By Mel Barker, Biosphere Foundation CEO
One of the highlights for me last month was attending a UNESCO conference up on Butchella Country on K’gari (Fraser Island). There were representatives from island and coastal Biospheres in all corners of the globe (including Finland, Brazil, the Maldives and the Isle of Wight to name a few), as well as from UNESCO itself. Island and coastal biospheres are all particularly vulnerable to climate change, so it was a great opportunity to share with each other the projects and solutions we’re developing and implementing to leverage our joint knowledge. Blue carbon projects involving mangroves and seagrasses were a common theme so we will continue to utilise these international linkages for our own Blue Carbon program here in the Western Port Biosphere Reserve (see hot topic here for more information about the Ministerial announcement Climate action gets a $1.2 million boost in Western Port – Western Port Biosphere).
The Butchella people are the Traditional Custodians of K’gari and they shared their knowledge of Country with us, as well as the importance of the recent formal recognition by the Queensland Government of their connection to Country through the change of name to K’gari this year.

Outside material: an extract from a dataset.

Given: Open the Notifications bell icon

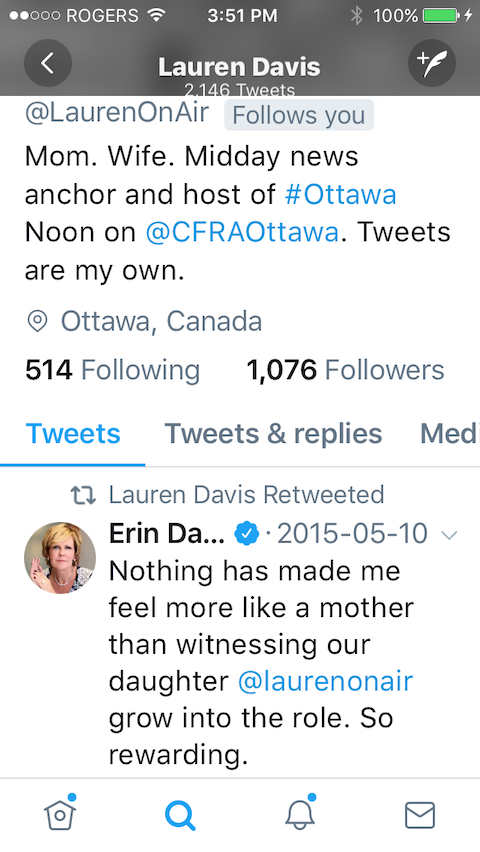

I wasn’t aware of the origin of the name ‘Fraser Island’ – if you’re interested, there’s some background here.
Voting is now open for the Referendum on the Voice to Parliament to recognise First Peoples in the Constitution. The Biosphere Foundation supports a ‘Yes’ vote – more details can be found on our website, in this Connector and through our socials.
I’d like to thank Luke from McConnell Dowell for inviting me to visit a significant road upgrade project in Koo Wee Rup to see the habitat initiatives they’re implementing. Traditionally roads have represented a threat to fauna as they are barriers to wildlife traversing the landscape. If animals do attempt to cross roads, this can often result in accidents with cars, or death. I’ve heard that there has been an increased number of wildlife incidents on roads on the Mornington Peninsula in recent weeks. This issue is another example of the challenges of our modern society – how to balance the needs of nature with the desire of humans to drive around? Wildlife corridors are a critical part of the solution, so it is great to see the increased construction of road crossings for fauna. At the Koo Wee Rup road upgrade, there are dry tunnels under the road in a number of key points to allow bandicoots to cross roads safely, as well as wet tunnels and ponds to provide frog crossings and habitat. Monitoring will be put in place to assess the effectiveness of these designs, which will support their continuous improvement to see better outcomes for wildlife.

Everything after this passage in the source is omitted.